- Short problem
In the passage on collaborative editing in JupyterLab, which flag do you start JupyterLab with to turn on collaborative editing?

- Reading passage
Since February Eric Charles, Carlos Herrero, Jeremy Tuloup, and I have been working on designing and integrating this collaborative model into JupyterLab. Others can use the @jupyterlab/shared-models package from the npm registry to build their own interfaces for Jupyter Notebooks using the same shared editing technology. Our changes have finally been merged into JupyterLab and are already available in the alpha releases of JupyterLab v3.1.0. Simply start JupyterLab with the --collaborative flag to enable collaborative editing.

Making the separation between model and shared data structure has been quite a revelation for me. Yjs’ shared types are very powerful and allow you to make any kind of application collaborative. But shared models that define an application-specific API make it easier for developers to manipulate the data without understanding how the data is represented in the CRDT. This is particularly relevant because CRDT implementations are almost always schemaless (Cambria being the exception). A well-maintained model could ensure that the model is compatible with previous versions. In the future, I want to define more shared models for things that are not trivial to represent in Yjs like calendars, contacts, drawings, and graphs.

Next steps

I’m currently working with Bartosz Sypytkowski on a Rust implementation of Yjs. The Rust implementation will be the baseline for all other ports of the Yjs CRDT to other languages. Thanks to Pierre-Olivier Simonard and PyO3 we already have the template to create language bindings from the Yrs CRDT to a Python package “y-py”. In the coming months, we will implement a Python CRDT that is fully compatible with the web-based CRDT that is used in JupyterLab. This will allow for backends and frontends to efficiently exchange data that can be manipulated simultaneously.

- Source data

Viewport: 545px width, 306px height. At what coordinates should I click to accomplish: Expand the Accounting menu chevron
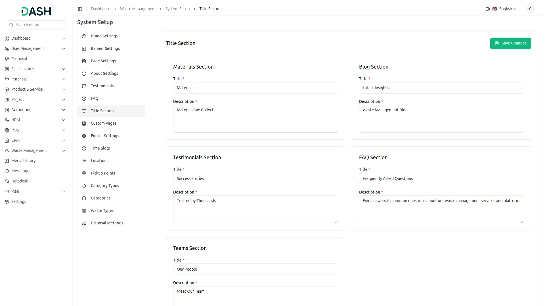tap(64, 110)
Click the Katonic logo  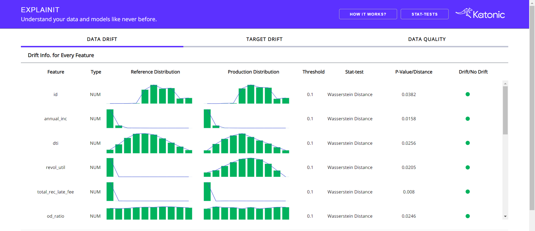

- Solved problem
The --collaborative flag.